What is a Test?

 

What:

To make sure your idea is a good one, you need to do some testing. Testing allows you to increase and confirm your understanding of an idea, and how it can be used to serve a customer need or create value for your business.

Testing means trying out different things and making changes until you have something that will work well for your customers and your business. By committing to testing your hypotheses, you can turn your idea into something your organization can invest in and take to market.

 

Why:

To make sure that your new product will be useful and valuable, you need to get feedback from your customers as soon as possible. This can be done by creating prototypes or Minimum Viable Products (MVPs) and asking end-users to try them out. By doing this, you can quickly learn what works and what doesn't, and make changes accordingly to ensure that you're developing something that is both needed and valuable.

 

How:

  • Step 1: Envision your concept. Whether you're working on a new idea or improving an existing one, it's important to share your vision and get people excited about it. This is your chance to show what's possible with your idea and get everyone on board.

  • Step 2: Invite your Team. Form the team that will explore, test, and evolve your idea. This is known as a judging panel.

  • Step 3: Start shaping. Work through our question-based blueprint to describe your opportunity and establish its business model.

  • Step 4. Start testing. When you're developing a new idea, it's important to be aware of any assumptions you're making and identify potential risks. You can then formulate educated guesses about how your idea will perform and prioritize which of these guesses to test. By conducting experiments and gathering data, you can gain valuable insights and make informed decisions that reduce the risks associated with your idea.

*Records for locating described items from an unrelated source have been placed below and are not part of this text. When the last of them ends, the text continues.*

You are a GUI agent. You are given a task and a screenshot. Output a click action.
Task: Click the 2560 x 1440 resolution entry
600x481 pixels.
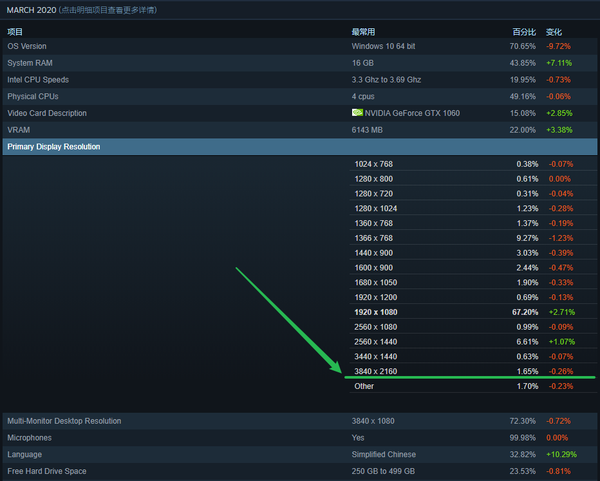click(378, 341)
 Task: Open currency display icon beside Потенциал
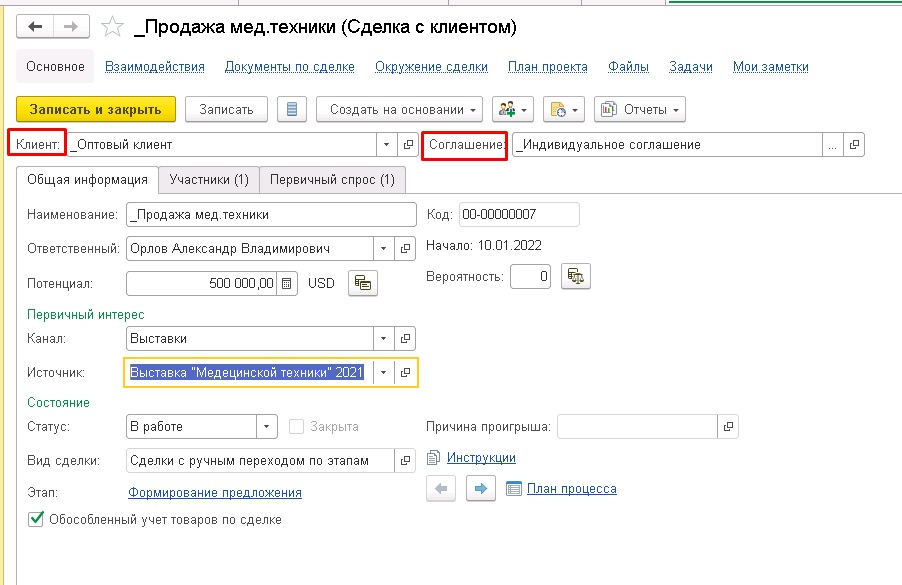point(362,283)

  • Step 5. Build. Measure. Learn. To gather solid evidence-based information, you need to conduct tests using interviews, prototypes, and minimum viable products (MVP). This will help to improve your idea over time.

  • Step 6: Evaluate and refine. Use the information that you've gathered to reshape your opportunity over time.

  • Step 7: Keep iterating. Keep repeating the process until you've learned everything you can, or until you're only making small improvements.

  • Step 8: Persevere, Pivot, Kill. Assemble the judging panel to assess what you've learned, and determine whether to move forward with your idea (persevere), try a new approach (pivot), or abandon the idea altogether (kill).

 

Best Practices:

If you find yourself grappling with complex aspects or uncertainties surrounding an idea, experiments can be invaluable. They provide a means to thoroughly validate and explore those intricate facets.

When it comes to ensuring the accuracy of specific, well-defined elements of an idea, tests are the way to go. By conducting targeted examinations, you can effectively verify and confirm the integrity of those crucial aspects.

 

Notes:

Innovation is far from being a linear process, and it's not uncommon to find yourself seamlessly shifting between experiments and tests as you encounter new questions and challenges throughout the idea development journey.